Published on March 10th, 2021

The chatter at the 2019 Etchells World Championship was not so much about the competition as it was about an observed speed edge from the Australian-built Pacesetter boats.

With approved class builders in the USA, UK, and Australia, the vision of the one design class is for these suppliers to provide boats of similar design and build to these regions, but following an investigation, that’s not what had been discovered.

The International Etchells Class Association provides an update:

San Diego, CA, (March 10, 2021) – In accordance with a ruling by World Sailing (WS), the International Etchells Class Association (IECA) confirmed today that boats produced by Pacesetter Etchells Pty (Pacesetter) since 2011 from Mould 11 (M11) are not valid Etchells Class Yachts under the Class Rules of the IECA.

As indicated on its website (https://www.sailing.org/28207.php), WS has issued an Interpretation of the Etchells Class Rules, stating, among other things, that a) the IECA Class Rules require WS’s approval of moulds; b) having a Hull Certificate alone renders a boat neither eligible to compete nor built in compliance with the Class Rules; and c) simply meeting the measurement criteria of the Class Rules renders a boat neither eligible to compete nor built in compliance with Class Rules.

M11 was built by Innovation Composites Pty (IC) under subcontract to Pacesetter in 2011. To date, 25 boats have been built from M11, and have been shown using laser scan technology to be significantly different in shape than Etchells Class Yachts.

Specifically they have a longer water line, less rocker, a higher degree of bilateral symmetry, and more buoyancy in the ends. WS has already established that M11 was never validated or registered by WS.

The International Etchells Class Association of Australia (IECAA) is the owner of M11. The IECAA has steadfastly maintained that M11 boats are Etchells because they have a Hull Certificate and measure as Etchells.

Today’s Interpretation establishes that these two criteria are not sufficient. The boats also have to come from a WS-approved mould. Control of the tooling for building Etchells is the cornerstone of the Strict One-Design ethos of the Class.

Control of the tooling means that when a new mould is built it undergoes a rigorous validation process, as overseen by WS, to ensure that the hulls it produces are exact copies of the official Etchells shape, to within manufacturing tolerances. This process was not followed for M11 and has resulted in boats that are not the correct shape.

The IECA recognizes that this outcome may be devastating news for owners of M11 boats. They are victims of circumstances entirely not of their making and beyond their control. Regatta results prior to this ruling will not be revisited or revised.

The IECA is aware of the damage to the Class that this situation has wrought, especially in Australia where most of the M11 boats are owned. While not seeking remedies retroactively, the IECA is committed to working with the IECAA, Pacesetter, IC, and other stakeholders to find solutions for these unfortunate boat owners.

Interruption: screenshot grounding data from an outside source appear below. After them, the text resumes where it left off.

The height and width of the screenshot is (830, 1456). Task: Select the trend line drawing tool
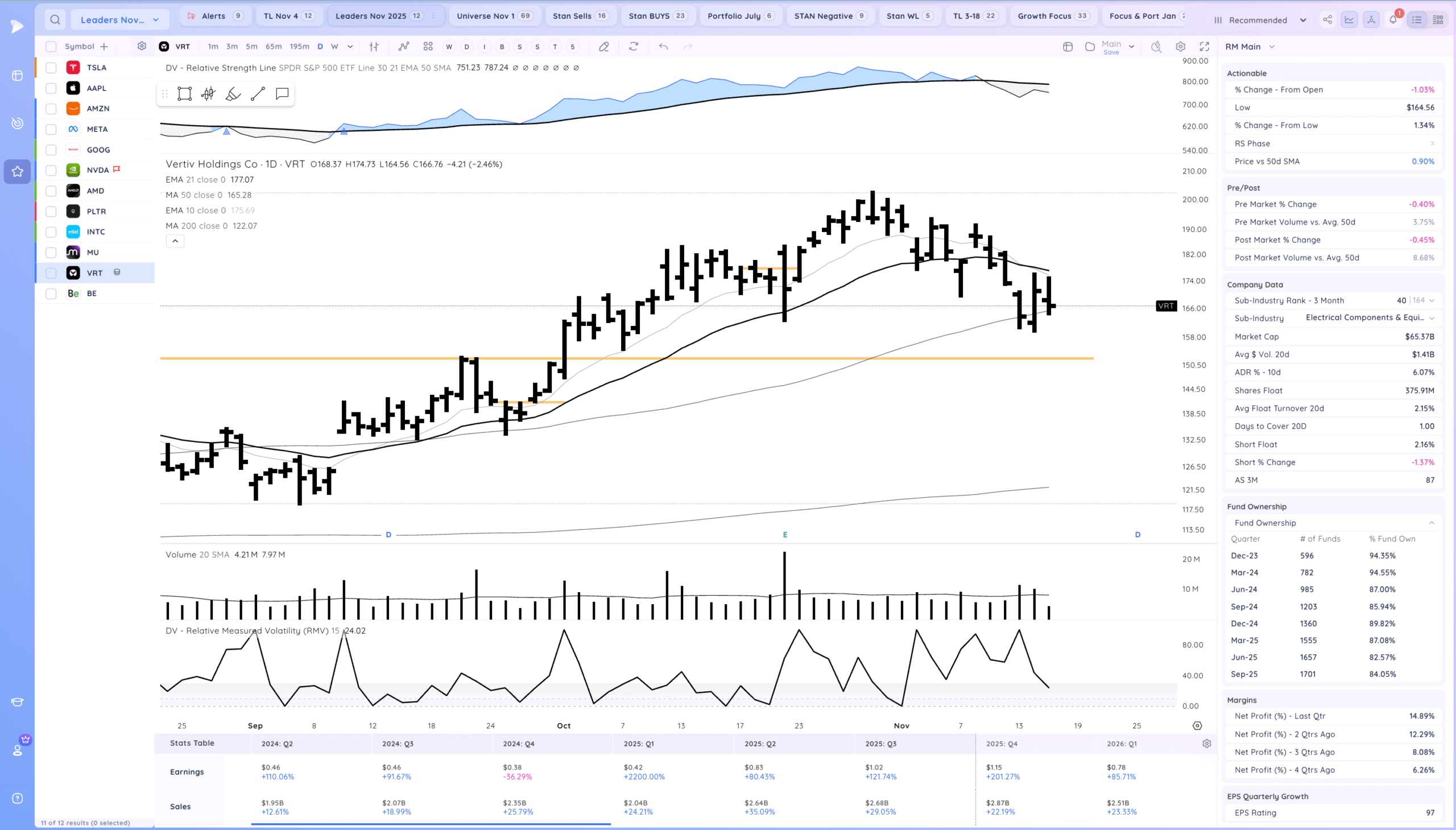(258, 94)
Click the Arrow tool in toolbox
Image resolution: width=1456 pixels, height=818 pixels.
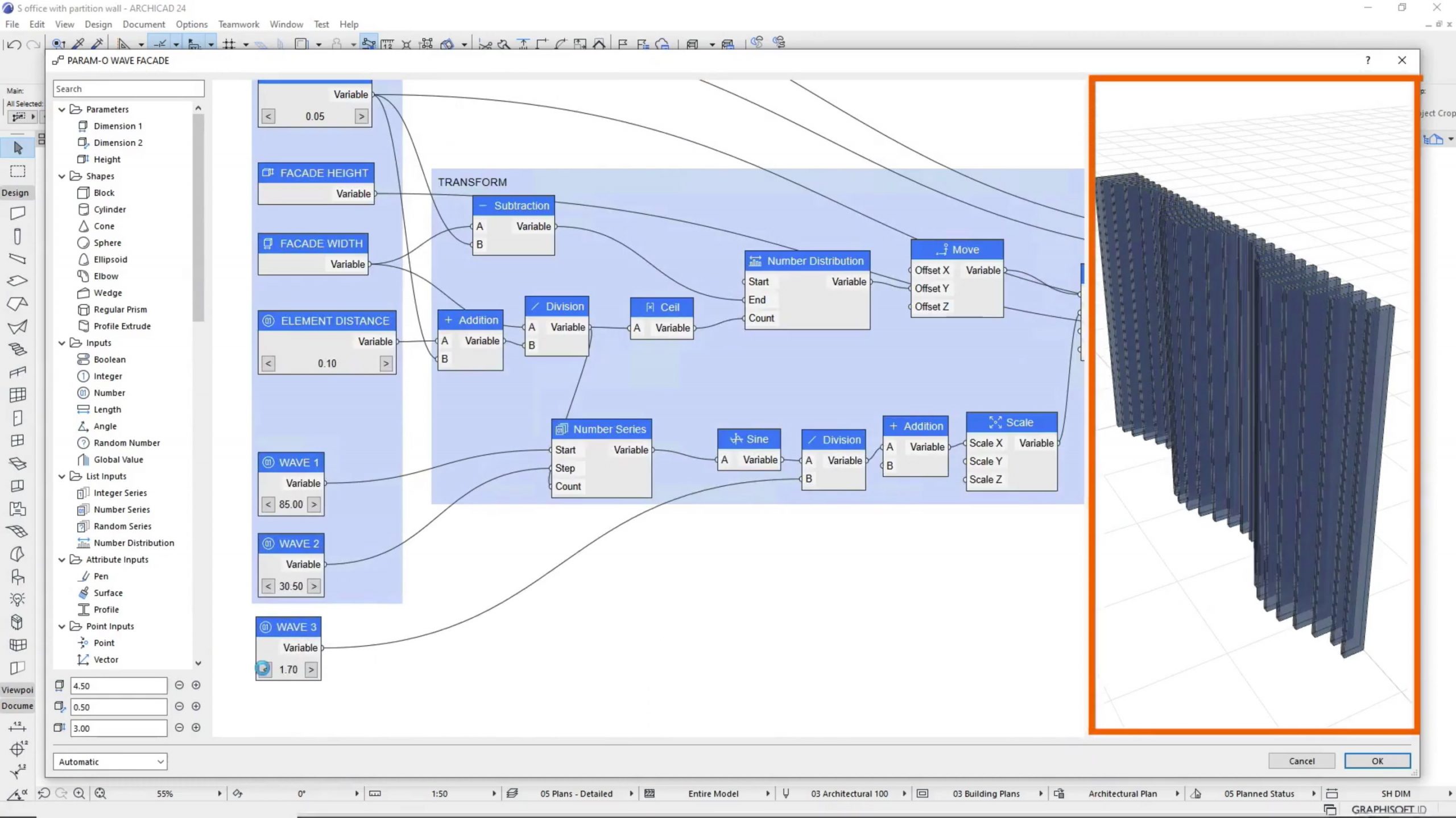coord(18,148)
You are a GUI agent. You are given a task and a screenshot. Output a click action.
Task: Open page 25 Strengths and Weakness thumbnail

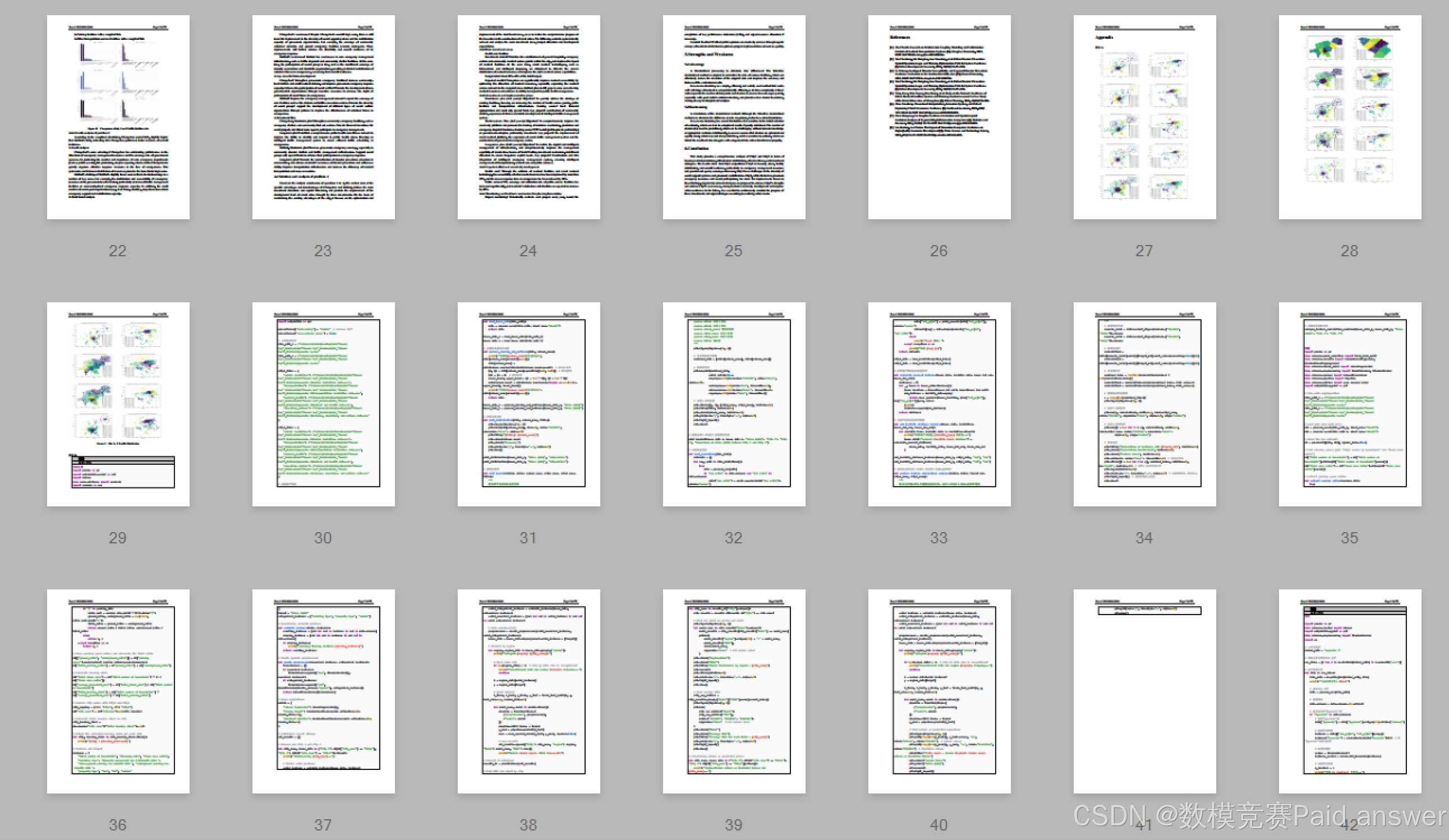(734, 117)
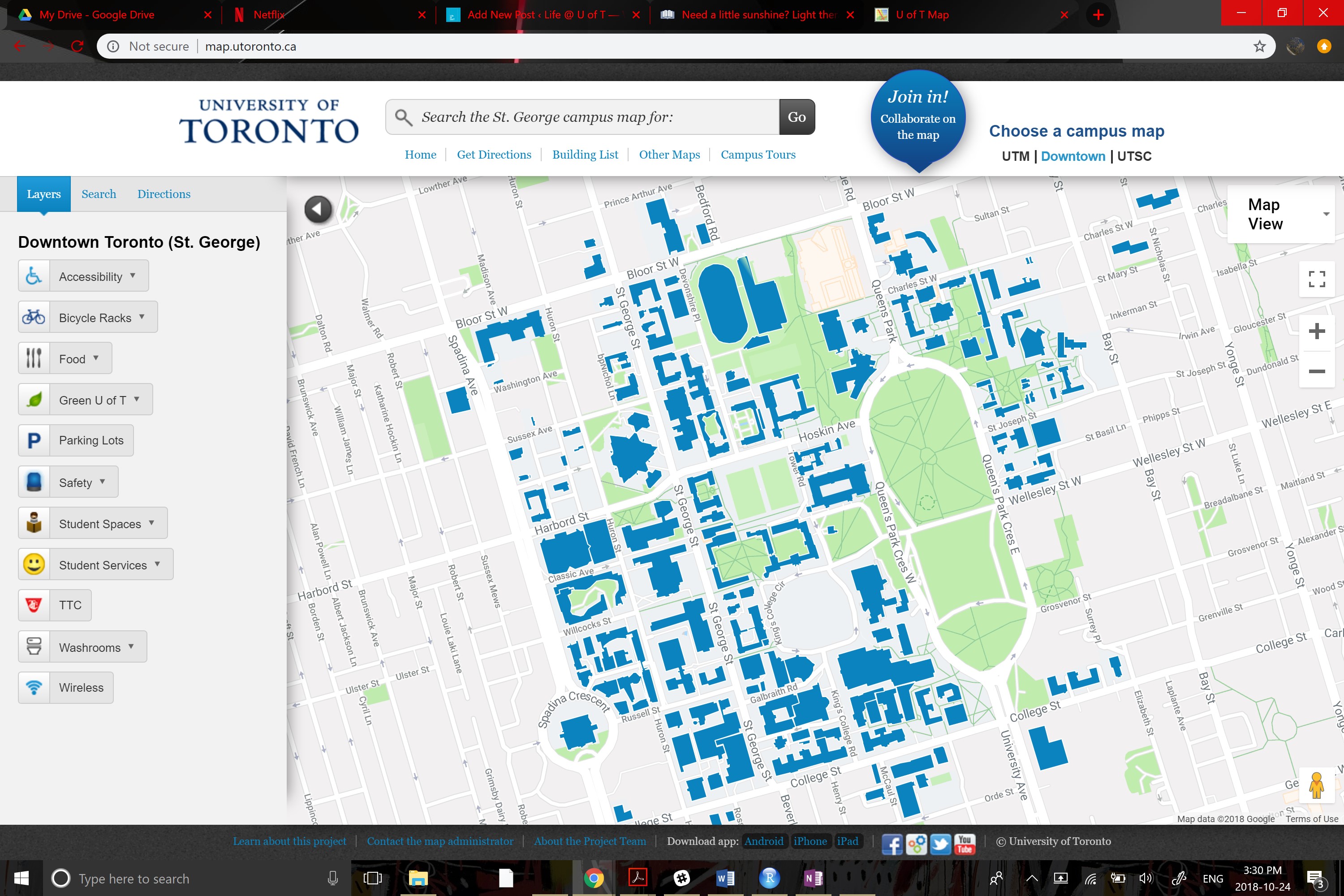This screenshot has width=1344, height=896.
Task: Click the Accessibility wheelchair layer icon
Action: 34,276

The IECA is in the process of communicating with stakeholders most affected by this situation, including the owners of the 25 boats that have been built to date from M11. We are working with WS to try to enact a temporary Rule Change that will allow M11 boats to continue to compete in regional and national regattas within Australia, provided the Australian Membership is in favor of that.

The Etchells is the premier one-design keelboat and has attracted the best talent from around the sailing world to compete for bragging rights as “the best” for the past 50 years. The IECA and Etchells sailors everywhere expect to move past this unfortunate situation and continue to be the Champion’s Class for the next half century and beyond.